# Text section
----

An acceleration sensor mounted on mobile devices and the like is required to detect acceleration of several G's. It is important that the sensor element does not break down even if the acceleration sensor is subjected to acceleration of about 3000 G when the mobile device is dropped. It is necessary to resolve a contradiction that an easily-bendable flexible arm is needed to raise the acceleration detection sensitivity of the sensor element, but on the other hand, a less-deformable flexible arm is needed to raise a shock resistance by increasing its mechanical strength.
Patent Document 3: Japanese Laid-open Patent 4-274005 sets forth a configuration for restricting the movement in the Z-axis direction to increase a shock resistance. To realize this, regulating plates 18 and 19 are mounted above and below a sensor element with predetermined gaps of g1 and g2, as shown in a cross-sectional view of FIG. 16. When an acceleration sensor is subjected to shock, a weight 11 contacts regulating plates 18 and 19 to prevent a flexible arm 12 from breaking down before it is deformed to result in breakdown. The movement amount in the Z-axis direction is restricted within the values of g1 and g2. The movement amount in the X-axis and the Y-axis direction is restricted by corners of the weight contacting the regulating plate 19. It is difficult to set an optimum gap g2 because the amount of movement in the X-axis and the Y-axis direction until the corners of the weight 11 contacting the regulating plate 19 is changed, depending on the torsion of the flexible arm, but the regulating plate is effective as a structural element to raise a shock resistance.
Patent Document 4: Japanese Laid-open Patent 2002-296293 describes a structure for restricting the movement of a flexible arm by a part of a weight of a sensor element contacting other parts. FIG. 17 is a perspective view of the sensor element 2 disclosed in Patent Document 4. This structure is basically the same as that of the sensor element previously described in FIG. 15. A weight 11 is provided with petal-shaped auxiliary weights 22. When the sensor element is subjected to shock in the X-axis or the Y-axis direction, sides of the auxiliary weights 22 contact side walls of a support frame 10 to prevent flexible arms 12 from breaking down before they are deformed to result in breakdown. Addition of the auxiliary weights 22 increases the mass of the weight as a whole, so that this structure is effective to raise an acceleration detection sensitivity (output) of the sensor element, but the flexible arm liable to break down according to the mass increasing. In particular, it is difficult to stop an excessive movement in the Z-axis direction only by adding the auxiliary weights 22, which needs using a regulating plate as disclosed in Patent Document 3 as well.
The structures for improving the shock resistance disclosed in Patent Documents 3 and 4 are not intended to increase mechanical strength of the flexible arm. Patent Document 5: Japanese Laid-open Patent 64-18063 sets forth a structure in which a bend is provided at a connection between a flexible arm 12 and a support frame 10 or between the flexible arm 12 and a weight 11. FIG. 18A, FIG. 18B and FIG. 18C show a plan view, a cross-sectional perspective view taken on the line 18B-18B of FIG. 18A, and a plan view of another embodiment, respectively. FIGS. 18A and 18B show a structure in which a bend 24 is provided in the thickness direction of the flexible arm 12. FIG. 18C shows a structure in which a bend 25 is provided in the plane direction of the flexible arm 12. The provision of the bends 24 and 25 disperses stress applied to the bends uniformly to the whole bends and increases the mechanical strength of the flexible arm 12. In FIG. 18, strain gauges 23 are used to detect stress. Nothing has been mentioned about a relationship in position between the strain gauges 23 and the bends 24 and 25.

----

# Stated goal A
Quote the acceleration sensor text word for word, from "An acceleration sensor mounted" down to "its mechanical strength.".

# Information supplied
----

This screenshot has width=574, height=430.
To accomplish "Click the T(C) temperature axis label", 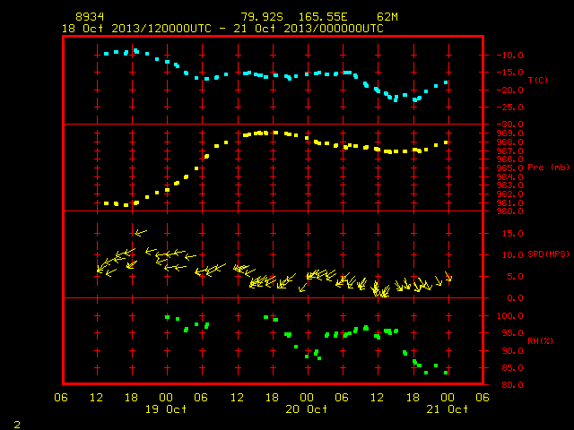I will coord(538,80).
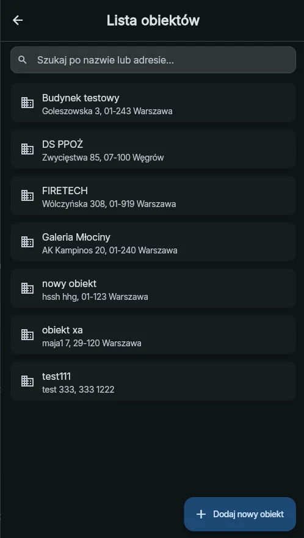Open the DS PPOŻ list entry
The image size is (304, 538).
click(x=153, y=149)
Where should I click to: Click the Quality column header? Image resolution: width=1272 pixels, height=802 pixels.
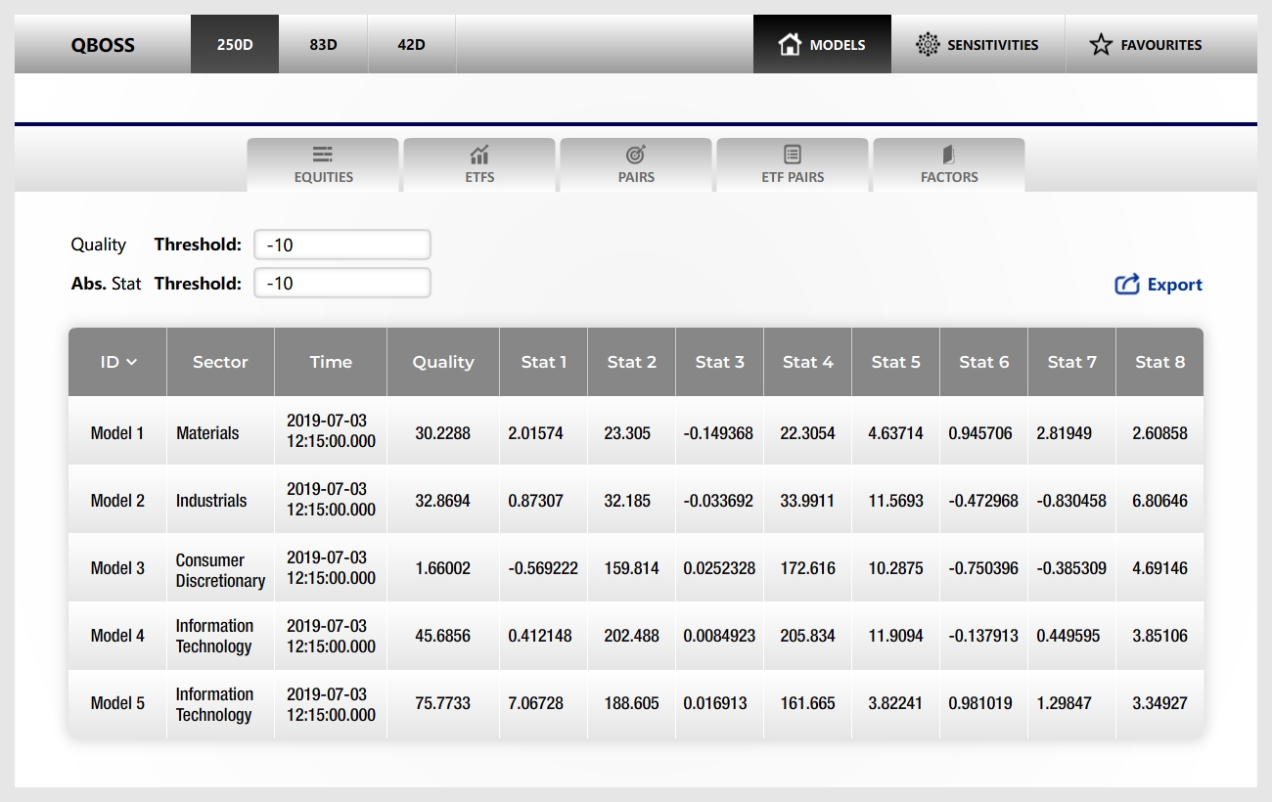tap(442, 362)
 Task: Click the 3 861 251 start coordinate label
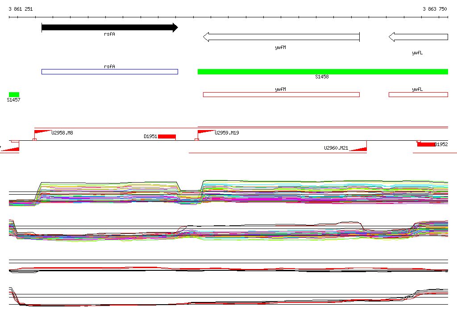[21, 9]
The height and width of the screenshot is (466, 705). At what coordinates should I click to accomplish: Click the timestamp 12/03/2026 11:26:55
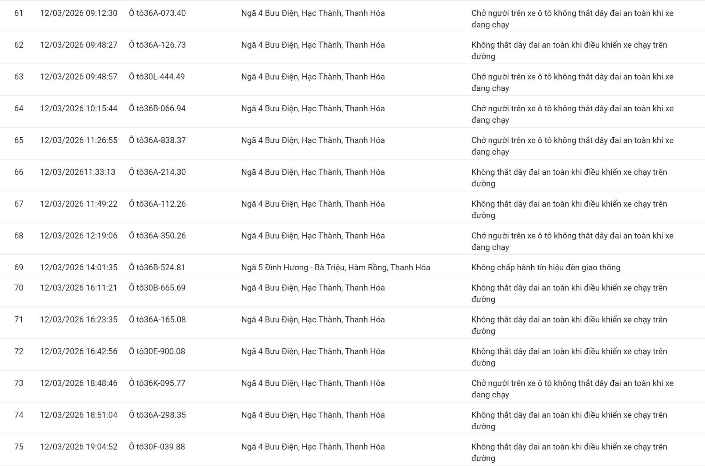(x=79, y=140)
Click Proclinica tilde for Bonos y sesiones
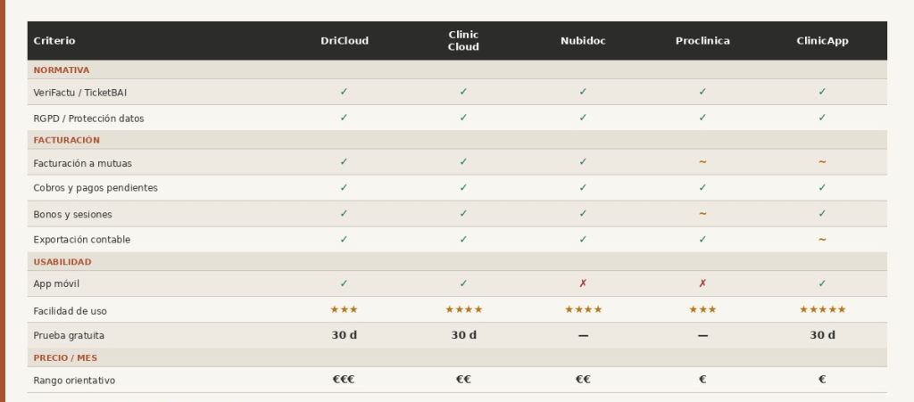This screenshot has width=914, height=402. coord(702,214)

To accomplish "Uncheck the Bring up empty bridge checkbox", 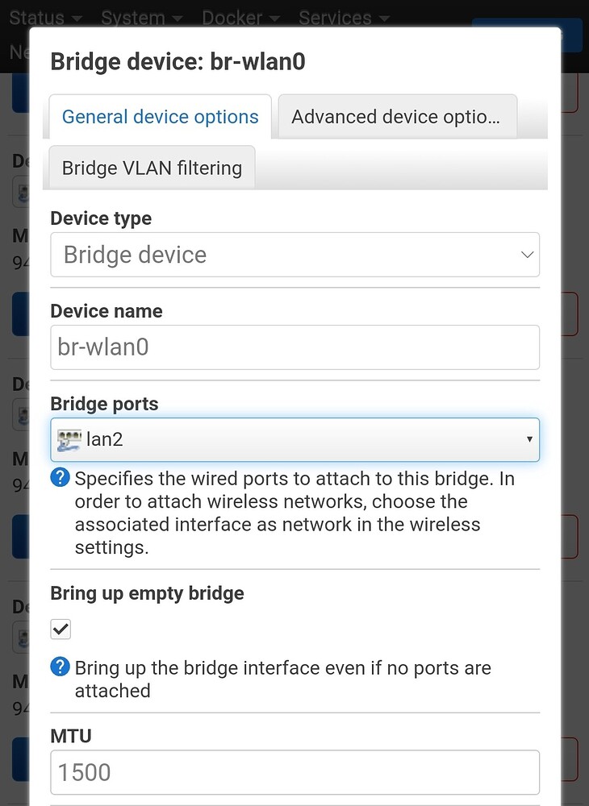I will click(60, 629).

----

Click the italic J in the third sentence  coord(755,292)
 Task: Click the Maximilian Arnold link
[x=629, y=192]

----

# Stated goal B
Can you rewrite the rows from the line containing "The height and" down to the line containing "This screenshot has width=914, height=402.", changing "timestamp" to "date stamp" and keeping everything else the same? Return only those lines and omit the pictures.

# Expected answer A
An acceleration sensor mounted on mobile devices and the like is required to detect acceleration of several G's. It is important that the sensor element does not break down even if the acceleration sensor is subjected to acceleration of about 3000 G when the mobile device is dropped. It is necessary to resolve a contradiction that an easily-bendable flexible arm is needed to raise the acceleration detection sensitivity of the sensor element, but on the other hand, a less-deformable flexible arm is needed to raise a shock resistance by increasing its mechanical strength.

# Expected answer B
The height and width of the screenshot is (466, 705). At what coordinates should I click to accomplish: Click the date stamp 12/03/2026 11:26:55
(x=79, y=140)
Click Proclinica tilde for Bonos y sesiones
This screenshot has width=914, height=402. coord(702,214)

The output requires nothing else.